[Dataset records]
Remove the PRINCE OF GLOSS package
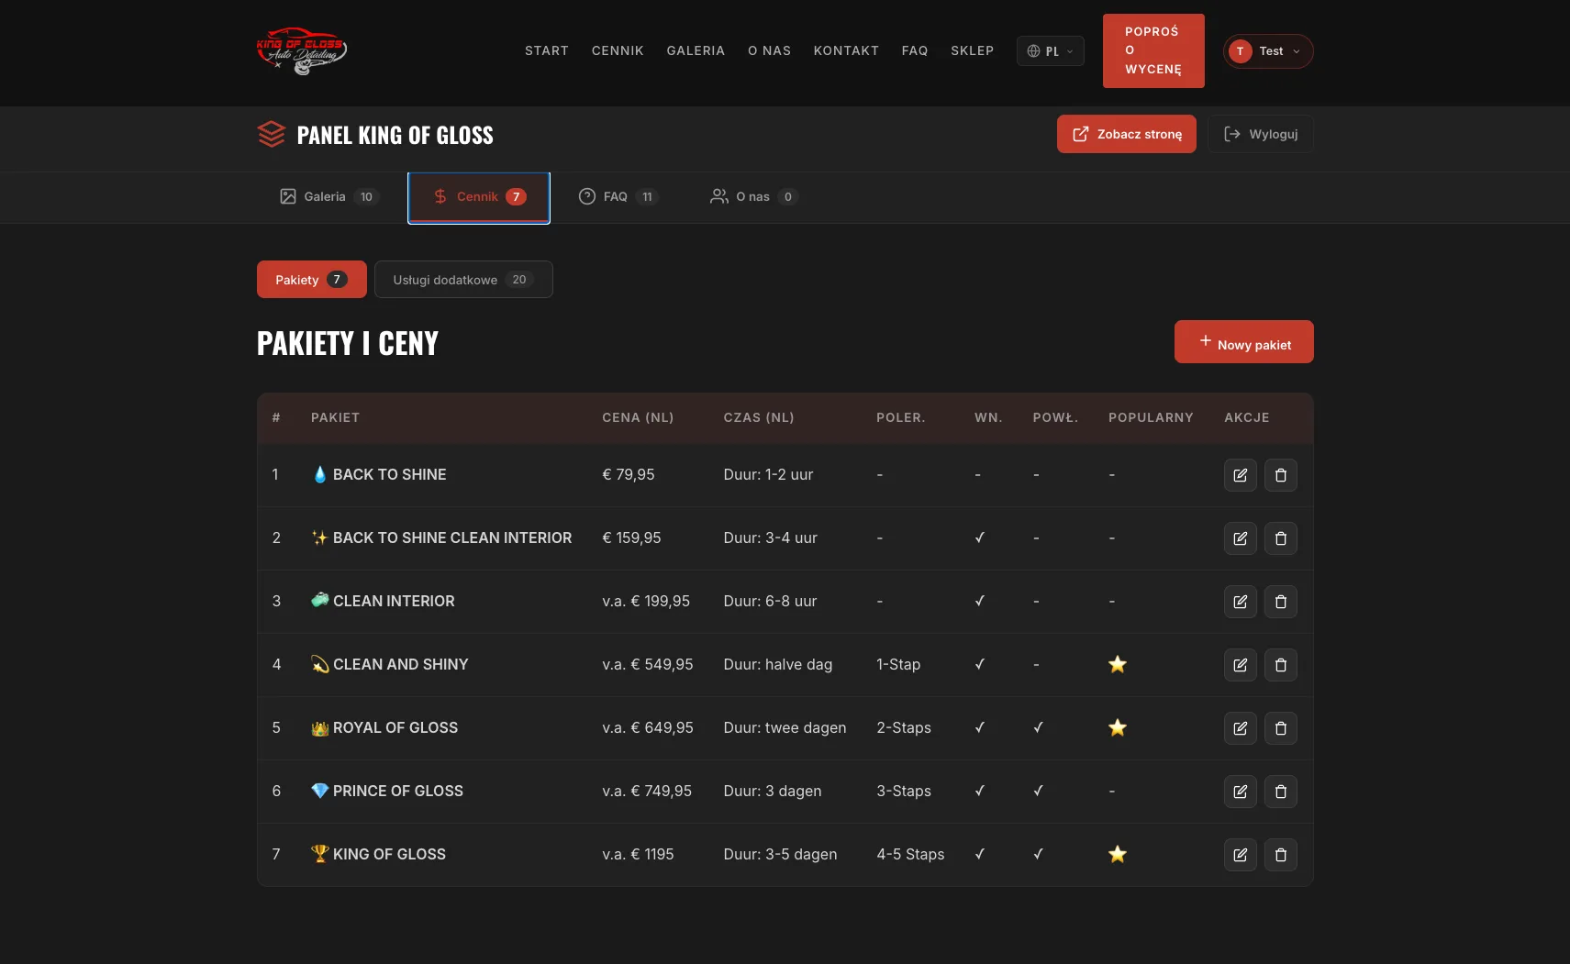Screen dimensions: 1570x964 [x=1280, y=792]
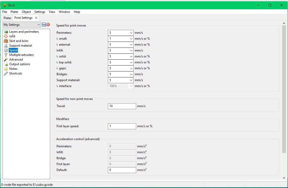Select Notes in the settings list
288x188 pixels.
[13, 69]

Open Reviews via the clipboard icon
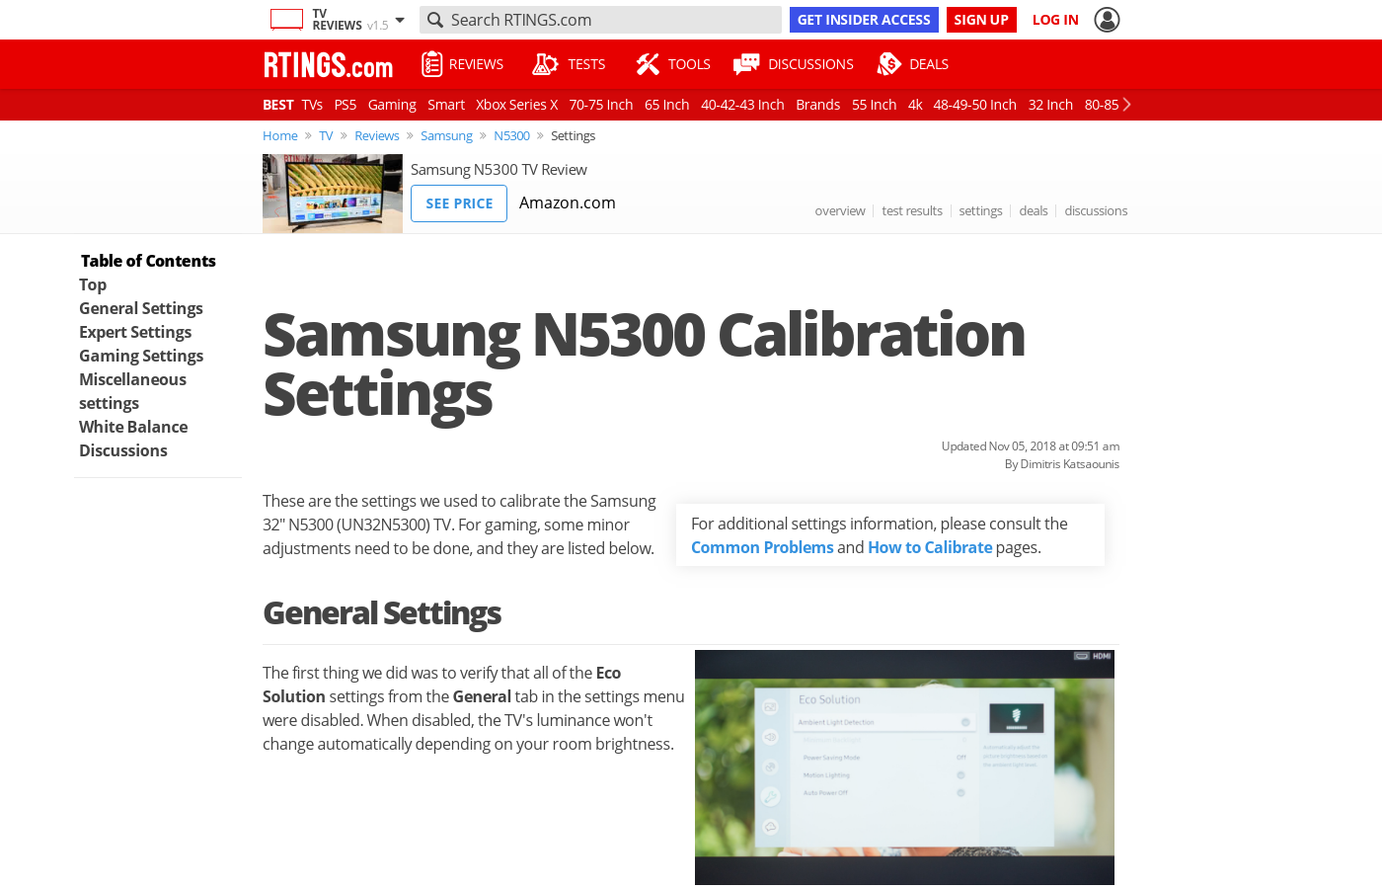pos(431,64)
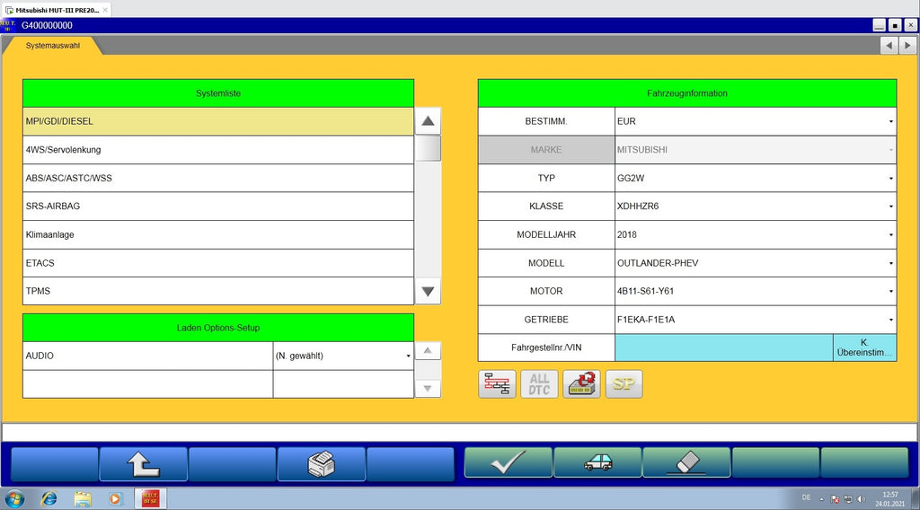Click the eraser icon to clear entries
The image size is (920, 510).
[x=686, y=463]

TASK ITEM: The task calls for duplicating the data exactly, with no images kept.

EXERCISE RESPONSE:
Remove the PRINCE OF GLOSS package
Screen dimensions: 1570x964 [x=1280, y=792]
Select Notes in the settings list
288x188 pixels.
[13, 69]

Open Reviews via the clipboard icon
pos(431,64)
Click the eraser icon to clear entries
The image size is (920, 510).
[x=686, y=463]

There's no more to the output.